A long-time journalist and mother of a young child, Sara Steffens met with her co-workers to try and form a union at the newspaper where they worked in Contra Costa County, Calif. Workers hoped that with a union they could have job security and more of a say in how the newspaper operates. Despite gathering the support of two-thirds of the paper’s employees, they were met with a hostile response.

Our employer reacted the way a lot of companies do. They hired an anti-union consultant and began a pretty aggressive campaign to scare us into voting against the union. Despite all of that, we did win our election…A few weeks later, they announced a major layoff, and I was one…I had been the co-chair of our organizing committee.

I think it’s important that workers feel like they can step up and tackle problems in their workplace, and not have to be afraid that if they speak out they’re going to lose their jobs for it.

It doesn’t have to be that way. Asela Espiritu, a nurse who works for Kaiser Permanente in Orange County, Calif., discussed how Kaiser Permanente stayed neutral and allowed nurses at Espiritu’s facility to pursue a union through the legal majority sign-up process. Thanks to her and her co-workers’ successful efforts, the people who have the most direct experience in patient care have a voice when it comes to how the company operates. That’s good for nurses, for patients and for the company.

With us being unionized, we’re on the same page with management on how we can deliver the best care for our patients. The Employee Free Choice Act will empower workers of all kinds of industries….They will be able to be part of the solution to the crisis we have.

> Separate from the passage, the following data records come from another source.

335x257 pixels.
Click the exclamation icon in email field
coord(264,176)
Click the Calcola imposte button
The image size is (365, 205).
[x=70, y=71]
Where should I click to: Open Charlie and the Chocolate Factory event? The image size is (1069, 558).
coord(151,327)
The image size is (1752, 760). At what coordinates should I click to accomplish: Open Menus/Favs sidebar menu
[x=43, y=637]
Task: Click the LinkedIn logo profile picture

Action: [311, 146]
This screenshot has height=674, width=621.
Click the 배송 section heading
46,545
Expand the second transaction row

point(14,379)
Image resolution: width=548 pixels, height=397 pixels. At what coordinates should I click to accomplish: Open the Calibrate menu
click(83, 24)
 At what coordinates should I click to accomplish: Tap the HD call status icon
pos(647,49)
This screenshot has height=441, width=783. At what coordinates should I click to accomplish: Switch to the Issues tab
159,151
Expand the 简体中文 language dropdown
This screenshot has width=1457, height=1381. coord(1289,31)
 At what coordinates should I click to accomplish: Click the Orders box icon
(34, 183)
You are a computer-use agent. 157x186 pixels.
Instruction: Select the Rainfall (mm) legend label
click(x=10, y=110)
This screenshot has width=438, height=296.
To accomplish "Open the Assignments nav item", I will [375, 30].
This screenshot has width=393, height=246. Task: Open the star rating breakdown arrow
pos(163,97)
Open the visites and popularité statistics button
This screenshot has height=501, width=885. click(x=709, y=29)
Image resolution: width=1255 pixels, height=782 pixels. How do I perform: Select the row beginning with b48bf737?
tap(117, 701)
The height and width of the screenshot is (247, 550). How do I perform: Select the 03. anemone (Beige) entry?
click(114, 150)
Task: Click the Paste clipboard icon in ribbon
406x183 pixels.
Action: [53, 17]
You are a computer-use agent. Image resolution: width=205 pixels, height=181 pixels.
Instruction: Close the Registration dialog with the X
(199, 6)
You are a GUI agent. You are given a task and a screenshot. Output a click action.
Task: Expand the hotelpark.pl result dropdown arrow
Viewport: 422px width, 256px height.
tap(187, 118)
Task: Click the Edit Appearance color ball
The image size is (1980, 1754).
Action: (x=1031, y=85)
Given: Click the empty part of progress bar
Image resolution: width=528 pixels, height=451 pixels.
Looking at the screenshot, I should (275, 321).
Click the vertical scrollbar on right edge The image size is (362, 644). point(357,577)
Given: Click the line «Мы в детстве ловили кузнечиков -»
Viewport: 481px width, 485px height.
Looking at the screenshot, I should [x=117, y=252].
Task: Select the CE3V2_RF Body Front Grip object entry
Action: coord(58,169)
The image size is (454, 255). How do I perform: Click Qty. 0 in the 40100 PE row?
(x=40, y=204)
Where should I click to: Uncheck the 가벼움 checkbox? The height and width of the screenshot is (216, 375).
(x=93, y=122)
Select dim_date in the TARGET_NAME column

The high-dollar corporate attacks on the Employee Free Choice Act rely on the fiction that unions are sinister outside forces, separate from and unwanted by workers. That myth is leveled by the stories of real people like Steffens, Gares, Lawhorn and Espiritu, who are honest, hardworking people who just wanted the freedom to have a say in their workplace and the ability to bargain for a better life for themselves and their co-workers.

It’s stories like these that illustrate why the Employee Free Choice Act is so urgent and necessary to restore the balance for workers.